> [ACTIVITY]: Where the string "field" occurs in a line of the data below, that line should be copied.

(Stored data entries)

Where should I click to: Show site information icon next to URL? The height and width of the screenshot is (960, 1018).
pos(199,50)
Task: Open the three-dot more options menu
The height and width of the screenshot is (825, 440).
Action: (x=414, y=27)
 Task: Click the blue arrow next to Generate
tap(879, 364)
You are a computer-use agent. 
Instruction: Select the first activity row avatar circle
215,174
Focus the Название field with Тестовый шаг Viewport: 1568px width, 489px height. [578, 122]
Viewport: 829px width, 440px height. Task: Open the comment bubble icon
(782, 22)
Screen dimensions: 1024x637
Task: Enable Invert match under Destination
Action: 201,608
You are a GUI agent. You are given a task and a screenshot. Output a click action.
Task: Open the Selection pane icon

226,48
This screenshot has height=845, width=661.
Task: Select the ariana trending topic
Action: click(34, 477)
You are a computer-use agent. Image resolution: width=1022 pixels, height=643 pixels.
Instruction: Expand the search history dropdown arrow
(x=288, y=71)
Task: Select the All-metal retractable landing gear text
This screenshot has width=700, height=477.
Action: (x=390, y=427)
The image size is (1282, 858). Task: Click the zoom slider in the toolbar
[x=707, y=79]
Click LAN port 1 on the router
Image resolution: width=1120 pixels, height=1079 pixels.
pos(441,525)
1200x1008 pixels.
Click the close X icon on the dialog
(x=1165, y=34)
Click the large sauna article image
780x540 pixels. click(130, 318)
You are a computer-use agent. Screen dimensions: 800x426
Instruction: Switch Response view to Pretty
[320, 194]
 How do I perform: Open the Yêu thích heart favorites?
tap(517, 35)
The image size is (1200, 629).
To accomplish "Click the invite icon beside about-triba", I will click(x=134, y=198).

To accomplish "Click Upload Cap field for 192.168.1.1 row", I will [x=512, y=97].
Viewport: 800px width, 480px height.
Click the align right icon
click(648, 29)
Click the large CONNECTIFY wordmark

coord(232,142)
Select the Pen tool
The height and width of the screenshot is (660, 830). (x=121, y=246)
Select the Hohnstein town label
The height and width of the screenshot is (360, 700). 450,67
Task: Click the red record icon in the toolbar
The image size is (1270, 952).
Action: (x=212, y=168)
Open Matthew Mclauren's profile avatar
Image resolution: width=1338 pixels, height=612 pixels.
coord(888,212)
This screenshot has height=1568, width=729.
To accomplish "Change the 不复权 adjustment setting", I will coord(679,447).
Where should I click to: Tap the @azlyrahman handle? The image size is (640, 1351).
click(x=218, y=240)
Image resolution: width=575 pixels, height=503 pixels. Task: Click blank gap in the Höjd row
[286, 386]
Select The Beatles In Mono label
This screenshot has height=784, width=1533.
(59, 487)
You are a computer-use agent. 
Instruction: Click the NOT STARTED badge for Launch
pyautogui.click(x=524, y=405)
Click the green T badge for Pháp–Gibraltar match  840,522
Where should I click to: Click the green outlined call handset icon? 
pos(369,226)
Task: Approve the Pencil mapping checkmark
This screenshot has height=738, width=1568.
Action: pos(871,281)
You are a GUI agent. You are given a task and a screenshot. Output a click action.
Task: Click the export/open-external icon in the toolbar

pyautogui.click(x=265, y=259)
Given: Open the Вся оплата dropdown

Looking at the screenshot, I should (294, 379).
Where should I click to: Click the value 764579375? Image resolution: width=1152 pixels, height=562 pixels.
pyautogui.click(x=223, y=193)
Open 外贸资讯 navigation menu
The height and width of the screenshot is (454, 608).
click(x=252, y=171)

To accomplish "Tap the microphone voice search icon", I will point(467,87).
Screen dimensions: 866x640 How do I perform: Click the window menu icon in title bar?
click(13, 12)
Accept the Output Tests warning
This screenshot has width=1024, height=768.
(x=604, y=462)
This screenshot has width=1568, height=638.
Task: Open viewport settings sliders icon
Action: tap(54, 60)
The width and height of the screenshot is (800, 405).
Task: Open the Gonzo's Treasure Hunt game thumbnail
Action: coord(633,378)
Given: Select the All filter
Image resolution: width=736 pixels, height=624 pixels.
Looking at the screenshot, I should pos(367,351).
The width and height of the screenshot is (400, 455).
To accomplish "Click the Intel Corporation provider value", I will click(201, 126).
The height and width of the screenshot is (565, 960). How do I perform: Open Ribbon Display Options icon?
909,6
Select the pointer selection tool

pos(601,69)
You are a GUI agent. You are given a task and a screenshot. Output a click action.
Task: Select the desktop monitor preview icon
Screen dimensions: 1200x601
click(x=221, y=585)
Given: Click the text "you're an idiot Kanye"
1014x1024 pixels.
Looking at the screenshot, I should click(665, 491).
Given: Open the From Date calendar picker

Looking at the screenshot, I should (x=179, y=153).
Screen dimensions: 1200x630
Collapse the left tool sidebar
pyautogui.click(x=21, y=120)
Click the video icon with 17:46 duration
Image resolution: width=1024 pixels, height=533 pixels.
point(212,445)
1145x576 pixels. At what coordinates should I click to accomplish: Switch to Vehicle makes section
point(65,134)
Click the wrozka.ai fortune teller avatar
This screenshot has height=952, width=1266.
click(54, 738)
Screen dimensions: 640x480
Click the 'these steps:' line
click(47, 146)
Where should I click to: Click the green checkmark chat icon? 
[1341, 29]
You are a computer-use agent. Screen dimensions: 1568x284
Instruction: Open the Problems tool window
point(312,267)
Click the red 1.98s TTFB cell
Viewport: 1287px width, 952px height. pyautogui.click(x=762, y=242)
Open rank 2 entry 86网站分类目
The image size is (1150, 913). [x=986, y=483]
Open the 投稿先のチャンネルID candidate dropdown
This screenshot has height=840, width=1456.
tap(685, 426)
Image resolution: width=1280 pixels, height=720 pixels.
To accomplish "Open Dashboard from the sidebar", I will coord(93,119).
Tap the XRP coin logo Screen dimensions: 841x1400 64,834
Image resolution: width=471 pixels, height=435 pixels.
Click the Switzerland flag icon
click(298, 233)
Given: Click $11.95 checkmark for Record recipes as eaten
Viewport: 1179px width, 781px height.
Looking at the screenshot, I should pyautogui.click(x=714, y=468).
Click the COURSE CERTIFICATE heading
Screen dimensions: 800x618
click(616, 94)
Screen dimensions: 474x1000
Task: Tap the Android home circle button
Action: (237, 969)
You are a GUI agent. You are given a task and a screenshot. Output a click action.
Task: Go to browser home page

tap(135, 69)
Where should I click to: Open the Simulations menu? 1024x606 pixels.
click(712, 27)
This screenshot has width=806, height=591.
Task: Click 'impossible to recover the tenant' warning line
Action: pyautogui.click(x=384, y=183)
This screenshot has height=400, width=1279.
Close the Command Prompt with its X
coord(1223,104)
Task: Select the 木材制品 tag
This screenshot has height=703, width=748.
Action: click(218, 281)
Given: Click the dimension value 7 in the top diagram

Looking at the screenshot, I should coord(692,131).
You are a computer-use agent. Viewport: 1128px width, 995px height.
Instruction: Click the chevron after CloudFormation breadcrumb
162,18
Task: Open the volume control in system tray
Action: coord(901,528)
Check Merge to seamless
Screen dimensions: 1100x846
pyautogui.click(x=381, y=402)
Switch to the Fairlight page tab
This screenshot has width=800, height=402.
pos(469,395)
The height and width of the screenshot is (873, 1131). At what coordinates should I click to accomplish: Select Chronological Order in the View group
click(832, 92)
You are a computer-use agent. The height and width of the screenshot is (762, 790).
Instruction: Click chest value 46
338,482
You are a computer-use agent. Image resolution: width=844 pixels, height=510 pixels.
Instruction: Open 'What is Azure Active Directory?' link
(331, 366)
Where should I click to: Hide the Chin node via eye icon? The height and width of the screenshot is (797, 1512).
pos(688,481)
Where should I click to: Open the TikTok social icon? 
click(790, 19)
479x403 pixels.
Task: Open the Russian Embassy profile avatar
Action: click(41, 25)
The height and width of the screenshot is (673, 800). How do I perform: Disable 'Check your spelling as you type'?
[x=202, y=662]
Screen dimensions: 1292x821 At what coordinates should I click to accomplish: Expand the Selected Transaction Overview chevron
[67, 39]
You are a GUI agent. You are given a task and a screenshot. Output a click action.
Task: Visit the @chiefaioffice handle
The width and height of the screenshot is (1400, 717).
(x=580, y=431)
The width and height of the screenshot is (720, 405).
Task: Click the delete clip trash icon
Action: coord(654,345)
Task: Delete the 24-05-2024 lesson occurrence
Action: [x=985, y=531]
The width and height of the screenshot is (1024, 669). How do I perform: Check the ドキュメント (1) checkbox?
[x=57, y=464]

> [EXERCISE ANSWER]:
Focus the Название field with Тестовый шаг Viewport: 1568px width, 489px height. [578, 122]
To accomplish "Click Upload Cap field for 192.168.1.1 row", I will [x=512, y=97].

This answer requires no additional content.